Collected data
========================================
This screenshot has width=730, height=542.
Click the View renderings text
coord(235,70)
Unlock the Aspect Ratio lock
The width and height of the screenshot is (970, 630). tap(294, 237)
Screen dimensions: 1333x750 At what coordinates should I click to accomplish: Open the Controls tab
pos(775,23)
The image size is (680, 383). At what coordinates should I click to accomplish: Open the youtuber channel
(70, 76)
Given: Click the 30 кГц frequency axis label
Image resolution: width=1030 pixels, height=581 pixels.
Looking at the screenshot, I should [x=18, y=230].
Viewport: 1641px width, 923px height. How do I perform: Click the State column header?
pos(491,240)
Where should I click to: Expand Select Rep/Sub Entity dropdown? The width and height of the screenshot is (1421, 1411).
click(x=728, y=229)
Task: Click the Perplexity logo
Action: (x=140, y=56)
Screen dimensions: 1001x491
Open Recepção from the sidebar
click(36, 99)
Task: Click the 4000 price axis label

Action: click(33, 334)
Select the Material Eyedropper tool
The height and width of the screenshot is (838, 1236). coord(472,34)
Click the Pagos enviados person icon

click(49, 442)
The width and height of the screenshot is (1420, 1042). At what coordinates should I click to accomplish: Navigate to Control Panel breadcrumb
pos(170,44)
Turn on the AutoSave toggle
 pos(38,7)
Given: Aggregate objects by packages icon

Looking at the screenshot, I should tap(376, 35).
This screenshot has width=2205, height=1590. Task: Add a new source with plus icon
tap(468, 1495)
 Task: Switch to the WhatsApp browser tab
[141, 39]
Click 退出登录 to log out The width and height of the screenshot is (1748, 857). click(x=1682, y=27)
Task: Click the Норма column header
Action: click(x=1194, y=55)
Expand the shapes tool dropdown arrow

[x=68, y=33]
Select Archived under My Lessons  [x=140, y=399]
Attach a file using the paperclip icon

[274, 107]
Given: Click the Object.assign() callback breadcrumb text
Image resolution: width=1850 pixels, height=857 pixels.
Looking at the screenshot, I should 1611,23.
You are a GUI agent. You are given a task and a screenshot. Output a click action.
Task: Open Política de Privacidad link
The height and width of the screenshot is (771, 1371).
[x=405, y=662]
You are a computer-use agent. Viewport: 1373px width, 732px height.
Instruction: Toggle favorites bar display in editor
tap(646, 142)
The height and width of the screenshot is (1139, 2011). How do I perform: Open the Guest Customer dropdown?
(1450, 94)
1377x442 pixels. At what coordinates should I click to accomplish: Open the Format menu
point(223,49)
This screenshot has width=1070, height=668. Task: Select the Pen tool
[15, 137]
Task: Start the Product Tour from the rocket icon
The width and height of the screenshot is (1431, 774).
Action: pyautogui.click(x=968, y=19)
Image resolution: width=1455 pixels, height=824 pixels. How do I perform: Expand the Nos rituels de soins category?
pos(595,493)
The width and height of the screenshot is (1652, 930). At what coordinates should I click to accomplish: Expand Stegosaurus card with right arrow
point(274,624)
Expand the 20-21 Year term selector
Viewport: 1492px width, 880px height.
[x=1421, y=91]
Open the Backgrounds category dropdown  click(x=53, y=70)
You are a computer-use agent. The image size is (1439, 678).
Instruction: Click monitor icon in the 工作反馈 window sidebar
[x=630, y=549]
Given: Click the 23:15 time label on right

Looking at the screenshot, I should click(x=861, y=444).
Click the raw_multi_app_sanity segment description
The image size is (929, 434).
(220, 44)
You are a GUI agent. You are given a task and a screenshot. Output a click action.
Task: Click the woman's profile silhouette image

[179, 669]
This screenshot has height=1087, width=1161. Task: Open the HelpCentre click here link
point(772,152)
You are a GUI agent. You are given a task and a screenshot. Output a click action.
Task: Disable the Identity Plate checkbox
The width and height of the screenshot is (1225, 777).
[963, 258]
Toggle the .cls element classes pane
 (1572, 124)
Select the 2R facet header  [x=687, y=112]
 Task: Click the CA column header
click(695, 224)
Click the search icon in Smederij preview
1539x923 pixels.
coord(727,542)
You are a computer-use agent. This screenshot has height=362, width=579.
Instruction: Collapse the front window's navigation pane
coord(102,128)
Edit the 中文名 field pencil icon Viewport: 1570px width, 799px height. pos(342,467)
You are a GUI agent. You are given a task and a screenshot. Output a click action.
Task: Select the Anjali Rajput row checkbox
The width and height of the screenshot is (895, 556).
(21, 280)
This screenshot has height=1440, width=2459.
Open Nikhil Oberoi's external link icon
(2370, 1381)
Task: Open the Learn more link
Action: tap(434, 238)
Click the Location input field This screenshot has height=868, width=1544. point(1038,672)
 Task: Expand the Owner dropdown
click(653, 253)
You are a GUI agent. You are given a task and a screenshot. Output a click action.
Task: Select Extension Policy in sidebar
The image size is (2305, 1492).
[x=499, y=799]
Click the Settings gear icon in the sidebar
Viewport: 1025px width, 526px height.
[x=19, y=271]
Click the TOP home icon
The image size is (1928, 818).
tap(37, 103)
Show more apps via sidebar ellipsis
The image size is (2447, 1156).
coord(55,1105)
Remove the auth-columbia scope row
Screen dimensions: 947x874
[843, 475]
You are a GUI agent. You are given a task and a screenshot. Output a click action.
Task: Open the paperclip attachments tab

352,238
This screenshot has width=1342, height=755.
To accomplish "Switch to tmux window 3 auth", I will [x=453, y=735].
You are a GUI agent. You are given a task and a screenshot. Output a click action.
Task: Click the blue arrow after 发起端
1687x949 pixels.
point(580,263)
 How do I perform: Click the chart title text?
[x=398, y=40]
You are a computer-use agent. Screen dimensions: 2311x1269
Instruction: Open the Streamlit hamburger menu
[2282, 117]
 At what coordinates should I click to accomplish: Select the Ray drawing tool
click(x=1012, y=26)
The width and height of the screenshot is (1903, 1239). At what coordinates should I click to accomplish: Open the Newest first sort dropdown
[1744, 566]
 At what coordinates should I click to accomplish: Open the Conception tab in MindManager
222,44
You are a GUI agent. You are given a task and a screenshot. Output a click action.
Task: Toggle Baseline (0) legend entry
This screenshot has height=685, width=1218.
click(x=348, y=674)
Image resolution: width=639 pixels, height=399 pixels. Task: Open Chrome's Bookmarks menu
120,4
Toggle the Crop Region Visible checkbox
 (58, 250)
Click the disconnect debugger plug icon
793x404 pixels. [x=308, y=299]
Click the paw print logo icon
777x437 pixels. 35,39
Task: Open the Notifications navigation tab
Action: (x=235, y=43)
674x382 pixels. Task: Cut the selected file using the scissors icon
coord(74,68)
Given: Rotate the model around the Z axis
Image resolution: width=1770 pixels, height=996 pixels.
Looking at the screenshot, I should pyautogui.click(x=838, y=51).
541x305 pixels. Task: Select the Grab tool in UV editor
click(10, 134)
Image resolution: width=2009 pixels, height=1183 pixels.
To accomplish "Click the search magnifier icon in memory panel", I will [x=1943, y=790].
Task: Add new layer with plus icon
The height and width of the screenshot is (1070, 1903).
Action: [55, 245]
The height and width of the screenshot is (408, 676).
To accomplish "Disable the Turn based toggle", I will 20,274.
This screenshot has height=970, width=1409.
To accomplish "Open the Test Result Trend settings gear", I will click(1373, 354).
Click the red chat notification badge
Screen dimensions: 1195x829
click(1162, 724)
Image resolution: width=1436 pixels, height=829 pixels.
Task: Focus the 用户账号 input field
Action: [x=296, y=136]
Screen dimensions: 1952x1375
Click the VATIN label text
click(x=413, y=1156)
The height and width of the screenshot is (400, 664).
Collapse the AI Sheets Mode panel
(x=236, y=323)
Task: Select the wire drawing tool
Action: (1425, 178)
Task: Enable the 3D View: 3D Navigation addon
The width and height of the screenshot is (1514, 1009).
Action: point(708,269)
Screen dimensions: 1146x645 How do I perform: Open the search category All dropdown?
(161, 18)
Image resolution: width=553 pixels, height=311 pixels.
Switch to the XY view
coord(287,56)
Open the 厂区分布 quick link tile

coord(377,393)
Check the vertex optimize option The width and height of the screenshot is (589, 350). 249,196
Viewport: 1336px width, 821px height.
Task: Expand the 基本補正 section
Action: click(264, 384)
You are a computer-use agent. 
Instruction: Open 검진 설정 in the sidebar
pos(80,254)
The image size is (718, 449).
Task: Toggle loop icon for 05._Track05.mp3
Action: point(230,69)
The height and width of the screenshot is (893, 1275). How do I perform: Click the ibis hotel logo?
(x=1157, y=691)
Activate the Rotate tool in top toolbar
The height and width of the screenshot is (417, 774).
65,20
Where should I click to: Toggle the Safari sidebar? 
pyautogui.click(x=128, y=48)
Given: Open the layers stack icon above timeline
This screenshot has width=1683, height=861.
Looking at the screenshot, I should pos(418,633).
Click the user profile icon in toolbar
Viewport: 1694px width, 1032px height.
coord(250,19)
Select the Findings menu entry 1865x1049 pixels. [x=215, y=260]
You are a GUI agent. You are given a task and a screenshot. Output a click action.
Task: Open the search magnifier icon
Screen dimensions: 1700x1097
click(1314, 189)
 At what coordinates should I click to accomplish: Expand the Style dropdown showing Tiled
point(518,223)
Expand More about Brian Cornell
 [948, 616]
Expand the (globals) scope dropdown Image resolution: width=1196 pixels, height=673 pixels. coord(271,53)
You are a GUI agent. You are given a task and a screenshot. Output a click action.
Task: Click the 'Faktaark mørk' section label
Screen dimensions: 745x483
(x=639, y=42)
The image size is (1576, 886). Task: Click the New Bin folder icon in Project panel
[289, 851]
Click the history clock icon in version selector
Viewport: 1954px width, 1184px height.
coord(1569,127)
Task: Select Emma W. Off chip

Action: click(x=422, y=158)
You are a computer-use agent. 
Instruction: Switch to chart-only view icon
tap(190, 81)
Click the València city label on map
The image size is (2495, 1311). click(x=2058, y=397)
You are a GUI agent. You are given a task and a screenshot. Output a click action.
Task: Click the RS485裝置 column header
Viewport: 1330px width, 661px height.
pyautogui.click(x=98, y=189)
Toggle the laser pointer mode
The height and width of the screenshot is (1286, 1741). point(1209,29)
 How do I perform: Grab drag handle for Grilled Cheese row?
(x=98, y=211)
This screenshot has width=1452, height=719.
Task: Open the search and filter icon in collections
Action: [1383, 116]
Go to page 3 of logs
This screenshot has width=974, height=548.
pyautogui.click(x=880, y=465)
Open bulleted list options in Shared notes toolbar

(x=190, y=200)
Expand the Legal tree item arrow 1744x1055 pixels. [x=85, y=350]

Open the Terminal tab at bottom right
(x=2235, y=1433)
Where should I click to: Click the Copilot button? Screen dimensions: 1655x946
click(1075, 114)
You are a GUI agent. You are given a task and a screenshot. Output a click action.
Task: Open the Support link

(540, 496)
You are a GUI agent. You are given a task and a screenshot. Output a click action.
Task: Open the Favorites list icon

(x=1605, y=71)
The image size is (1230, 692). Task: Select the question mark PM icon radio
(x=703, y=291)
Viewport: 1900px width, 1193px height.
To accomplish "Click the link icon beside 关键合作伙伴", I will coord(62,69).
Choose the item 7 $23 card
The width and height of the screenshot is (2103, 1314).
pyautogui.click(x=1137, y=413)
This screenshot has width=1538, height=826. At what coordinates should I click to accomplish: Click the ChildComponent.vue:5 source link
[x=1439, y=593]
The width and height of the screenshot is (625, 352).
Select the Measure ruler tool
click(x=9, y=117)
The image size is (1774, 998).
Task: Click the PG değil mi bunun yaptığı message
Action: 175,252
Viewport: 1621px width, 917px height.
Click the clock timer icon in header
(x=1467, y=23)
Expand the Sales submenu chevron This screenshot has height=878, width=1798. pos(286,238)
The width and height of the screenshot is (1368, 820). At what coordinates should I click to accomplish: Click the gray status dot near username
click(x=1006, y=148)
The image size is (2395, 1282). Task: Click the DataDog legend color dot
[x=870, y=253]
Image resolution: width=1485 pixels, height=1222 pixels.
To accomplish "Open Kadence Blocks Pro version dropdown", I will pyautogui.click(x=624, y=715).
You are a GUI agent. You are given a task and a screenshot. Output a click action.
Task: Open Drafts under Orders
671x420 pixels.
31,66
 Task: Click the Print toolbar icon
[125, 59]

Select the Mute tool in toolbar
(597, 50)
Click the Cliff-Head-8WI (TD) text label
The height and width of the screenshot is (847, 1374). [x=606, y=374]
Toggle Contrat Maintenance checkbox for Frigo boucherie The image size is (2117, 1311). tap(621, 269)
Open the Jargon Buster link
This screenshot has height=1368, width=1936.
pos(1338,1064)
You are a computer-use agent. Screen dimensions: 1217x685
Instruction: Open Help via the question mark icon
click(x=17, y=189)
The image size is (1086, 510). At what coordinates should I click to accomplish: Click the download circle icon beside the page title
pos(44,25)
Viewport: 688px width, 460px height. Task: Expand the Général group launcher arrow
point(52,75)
========================================
From the records above, copy only the lines starting with the line that holds "Screen dimensions: 1146x645" and going on through the line that holds "Task: Click the RS485裝置 column header", exactly as written.

== RESULT OF THIS TASK ==
Screen dimensions: 1146x645 How do I perform: Open the search category All dropdown?
(161, 18)
Image resolution: width=553 pixels, height=311 pixels.
Switch to the XY view
coord(287,56)
Open the 厂区分布 quick link tile

coord(377,393)
Check the vertex optimize option The width and height of the screenshot is (589, 350). 249,196
Viewport: 1336px width, 821px height.
Task: Expand the 基本補正 section
Action: click(264, 384)
You are a computer-use agent. 
Instruction: Open 검진 설정 in the sidebar
pos(80,254)
The image size is (718, 449).
Task: Toggle loop icon for 05._Track05.mp3
Action: point(230,69)
The height and width of the screenshot is (893, 1275). How do I perform: Click the ibis hotel logo?
(x=1157, y=691)
Activate the Rotate tool in top toolbar
The height and width of the screenshot is (417, 774).
65,20
Where should I click to: Toggle the Safari sidebar? 
pyautogui.click(x=128, y=48)
Given: Open the layers stack icon above timeline
This screenshot has width=1683, height=861.
Looking at the screenshot, I should pos(418,633).
Click the user profile icon in toolbar
Viewport: 1694px width, 1032px height.
coord(250,19)
Select the Findings menu entry 1865x1049 pixels. [x=215, y=260]
You are a GUI agent. You are given a task and a screenshot. Output a click action.
Task: Open the search magnifier icon
Screen dimensions: 1700x1097
click(1314, 189)
 At what coordinates should I click to accomplish: Expand the Style dropdown showing Tiled
point(518,223)
Expand More about Brian Cornell
 [948, 616]
Expand the (globals) scope dropdown Image resolution: width=1196 pixels, height=673 pixels. coord(271,53)
You are a GUI agent. You are given a task and a screenshot. Output a click action.
Task: Click the 'Faktaark mørk' section label
Screen dimensions: 745x483
(x=639, y=42)
The image size is (1576, 886). Task: Click the New Bin folder icon in Project panel
[289, 851]
Click the history clock icon in version selector
Viewport: 1954px width, 1184px height.
coord(1569,127)
Task: Select Emma W. Off chip

Action: click(x=422, y=158)
You are a computer-use agent. 
Instruction: Switch to chart-only view icon
tap(190, 81)
Click the València city label on map
The image size is (2495, 1311). click(x=2058, y=397)
You are a GUI agent. You are given a task and a screenshot. Output a click action.
Task: Click the RS485裝置 column header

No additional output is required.